Required action 1 —
Rewrite the passage on the Rolling Stones' 1965 Far East Tour between "The Rolling Stones'" and "16 February 1965.", inclusive, changing "Oceania" to "Australia and New Zealand".
Required action 2 —
Name every member of the Rolling Stones listed in the passage on the band's 1965 Far East Tour.
Required action 3 —
Pick up the article on the Rolling Stones' 1965 Far East Tour where it stops, and continue writing it.

The Rolling Stones' 1965 Far East Tour was the first concert tour of Oceania by the band. The tour commenced on 22 January and concluded on 16 February 1965.

This series of concerts was a package tour with Roy Orbison, The Newbeats, and Ray Columbus & the Invaders, and was promoted by Harry M. Miller. In Australia, there were different local support acts in each city.

Parts of the Sydney leg of the tour were filmed by Movietone News and screened in cinemas. Footage in Stones Roll Down Under included their arrival at Sydney Airport, part of the airport press conference and part of the performance of "Not Fade Away" from their first Sydney show.

The Rolling Stones 
 Mick Jagger - lead vocals, harmonica, percussion
 Keith Richards - guitar, backing vocals
 Brian Jones - guitar, harmonica, backing vocals
 Bill Wyman - bass guitar, backing vocals
 Charlie Watts - drums

Tour set list
"Not Fade Away"

Listed records —
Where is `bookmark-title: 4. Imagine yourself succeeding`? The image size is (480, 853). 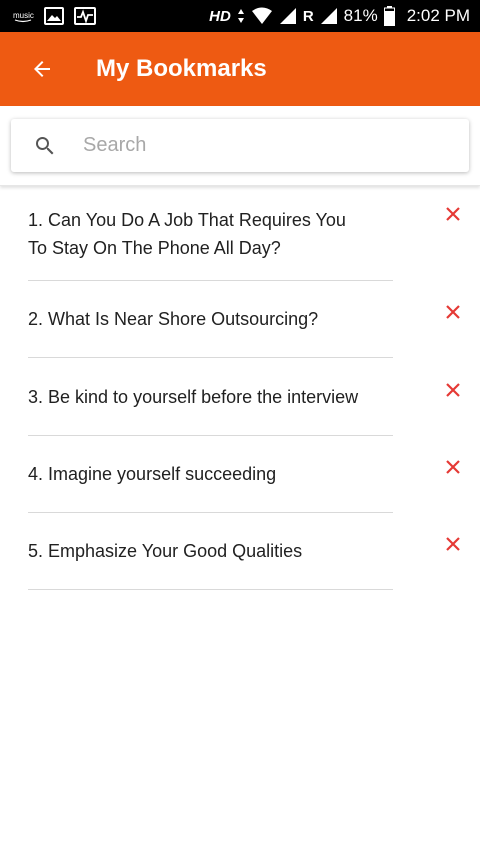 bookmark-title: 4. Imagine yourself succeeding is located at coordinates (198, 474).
--
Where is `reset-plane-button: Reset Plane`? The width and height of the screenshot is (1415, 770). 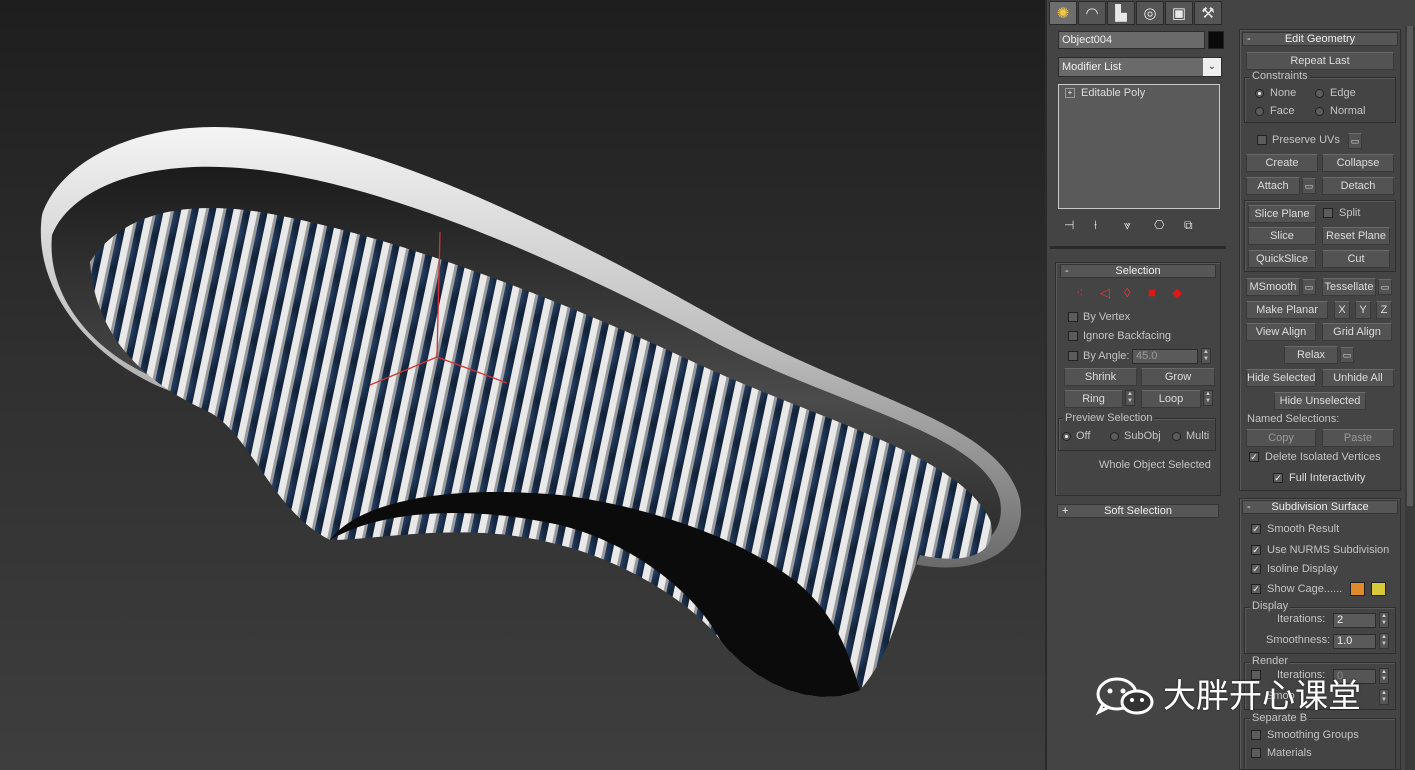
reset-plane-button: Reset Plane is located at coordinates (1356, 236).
...
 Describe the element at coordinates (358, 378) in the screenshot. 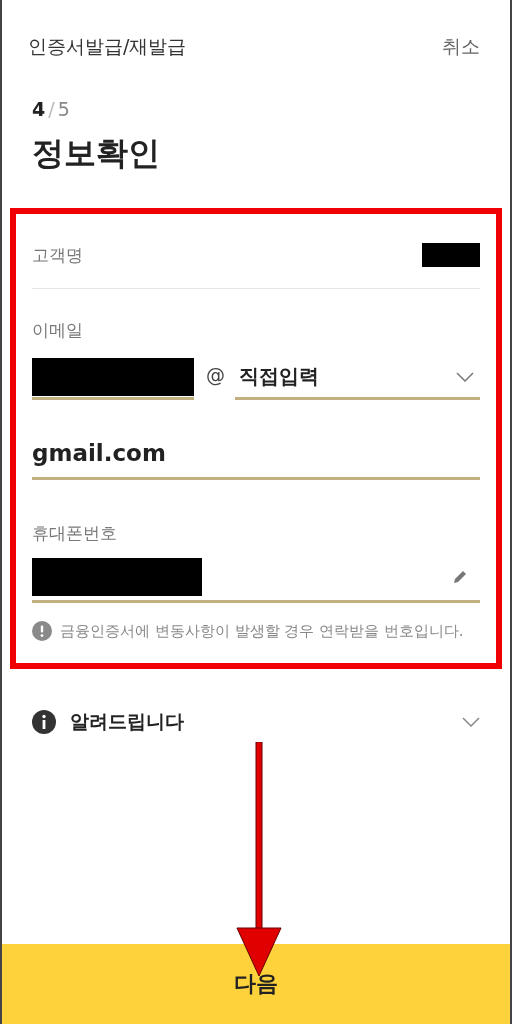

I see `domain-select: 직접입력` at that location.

Answer box 1 —
The Rolling Stones' 1965 Far East Tour was the first concert tour of Australia and New Zealand by the band. The tour commenced on 22 January and concluded on 16 February 1965.

Answer box 2 —
Mick Jagger, Keith Richards, Brian Jones, Bill Wyman, Charlie Watts

Answer box 3 —
"Walking The Dog"
"Under The Boardwalk"
"Little Red Rooster"
"Around and Around
"Heart of Stone"
"Time Is On My Side"
"It's All Over Now"

Tour dates 
 22 January 1965 Sydney, Australia, Manufacturer's Auditorium, Agricultural Hall (2 shows)
 23 January 1965 Sydney, Australia, Manufacturer's Auditorium, Agricultural Hall (3 shows)
 25 January 1965 Brisbane, Australia, City Hall (2 shows)
 26 January 1965 Brisbane, Australia, City Hall (2 shows)
 27 January 1965 Sydney, Australia, Manufacturer's Auditorium, Agricultural Hall (2 shows)
 28 January 1965 St. Kilda, Australia, Palais Theatre (2 shows)
 29 January 1965 St. Kilda, Australia, Palais Theatre (3 shows)
 1 February 1965 Christchurch, New Zealand, Theatre Royal (2 shows)
 2 February 1965 Invercargill, New Zealand, Civic Theatre (2 shows)
 3 February 1965 Dunedin, New Zealand, Town Hall (2 shows)
 6 February 1965 Auckland, New Zealand, Town Hall (2 shows)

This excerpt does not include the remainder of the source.